Part:BBa_K515102

J23100 promoter - PA2652

Sequence and Features

This BioBrick has been sequence verified.

Background

Malate responding chemoreceptor originally found in Pseudomonas aeruginosa PA01^[1] is a codon optimised translational subunit. This subunit BBa_K515002 contains optimised insulator and RBS sequence, its expression is under the control of constitutive promoter BBa_J23100. Device is used as an additional chemoreceptor for endogenous chemotaxis mechanism of E. coli. Device responds to L (-) malic acid, linear formula (HO2CCH2CH(OH)CO2H).

Device contains 15 bp insulator seuence, which ensures tunability of expression through easy switching of promoters. In addition, insulator sequence allows the translation initiation rate (TIR) of the ribosome binding site (RBS) to remain the same, when the promoter is replaced.

Device is compatible for motile strains of E. coli. It has been tested in E. coli DH5α strain, inserted in the vector backbone pSB1C3.

Experimental Data

Behavioral analysis of E. coli cells was used to identify functioning of this device. The analysis is based on the transient difference in velocities of bacteria capable of sensing chemoattractant in comparison to control, which is unable to sense L (-) malic acid.

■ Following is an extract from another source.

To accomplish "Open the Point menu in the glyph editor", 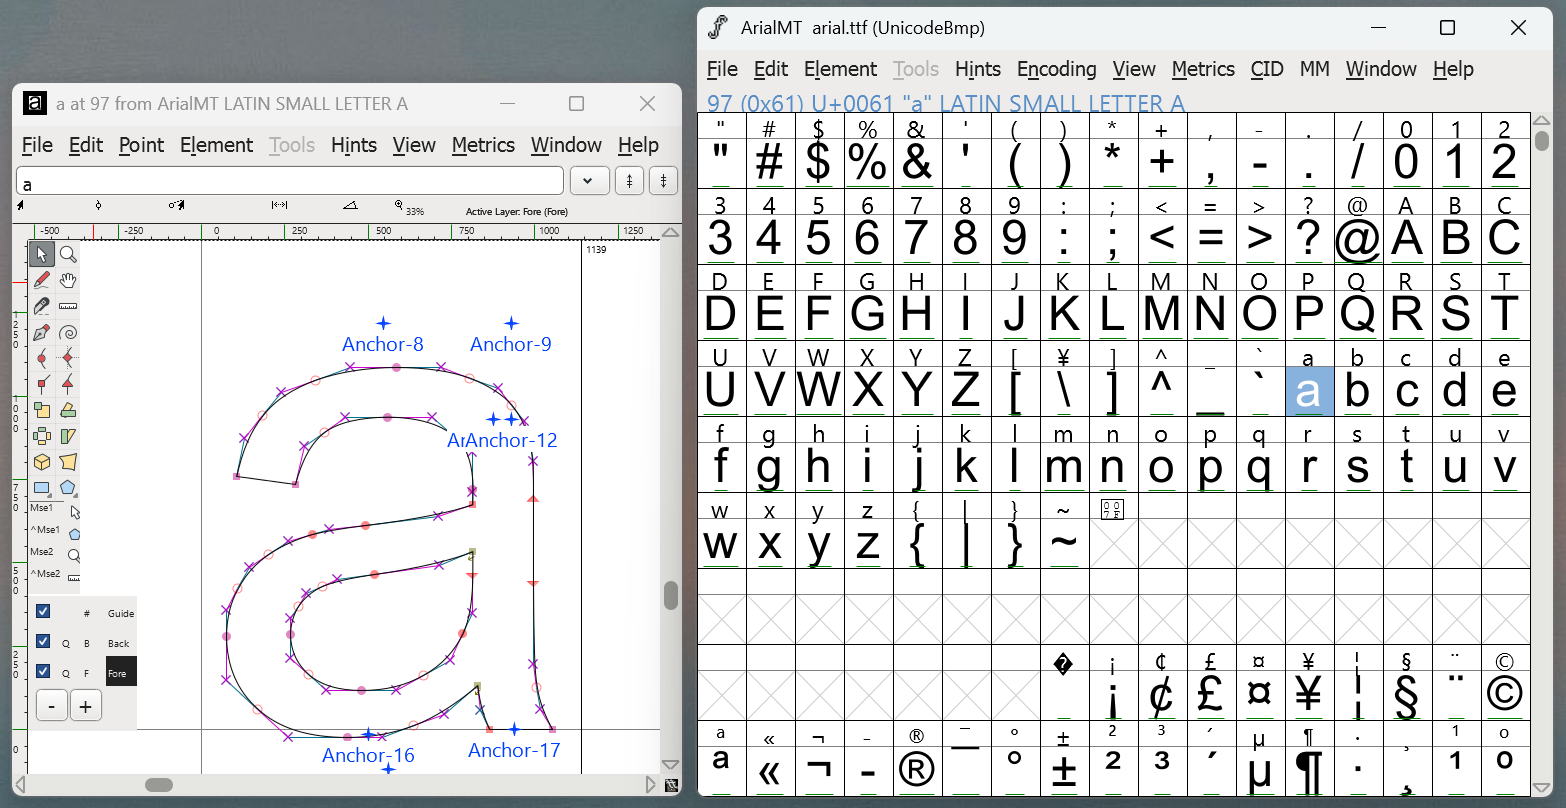I will 141,145.
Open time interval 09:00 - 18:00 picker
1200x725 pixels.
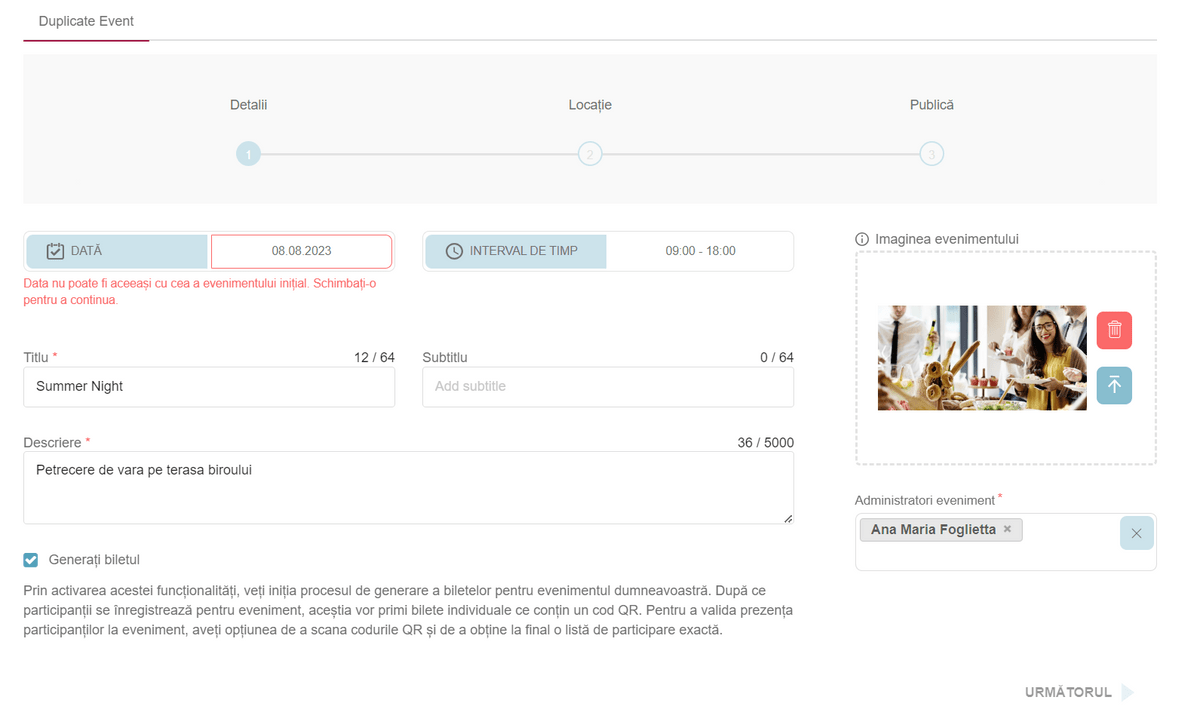700,252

Figure 1: Probability density function of bacterial number at observed velocities. Rising concentrations of serine were tested. a) 0 mM control - circular colony b) 0.01 mM - circular colony e) 0.1 mM - circular colony d) 1 mM - possible eliptical colony c) 10 mM - eliptical colony f) 100 mM - eliptical colony away from the attractant. Data collected by Imperial iGEM 2011.

References

[1] Alvarez-Ortega C and Harwood CS (2007) Identification of malate chemoreceptor in Pseudomonas aeruginosa by screening for chemotaxis defects in an energy taxis-deficient mutant. Applied and Environmental Microbiology 73 7793-7795.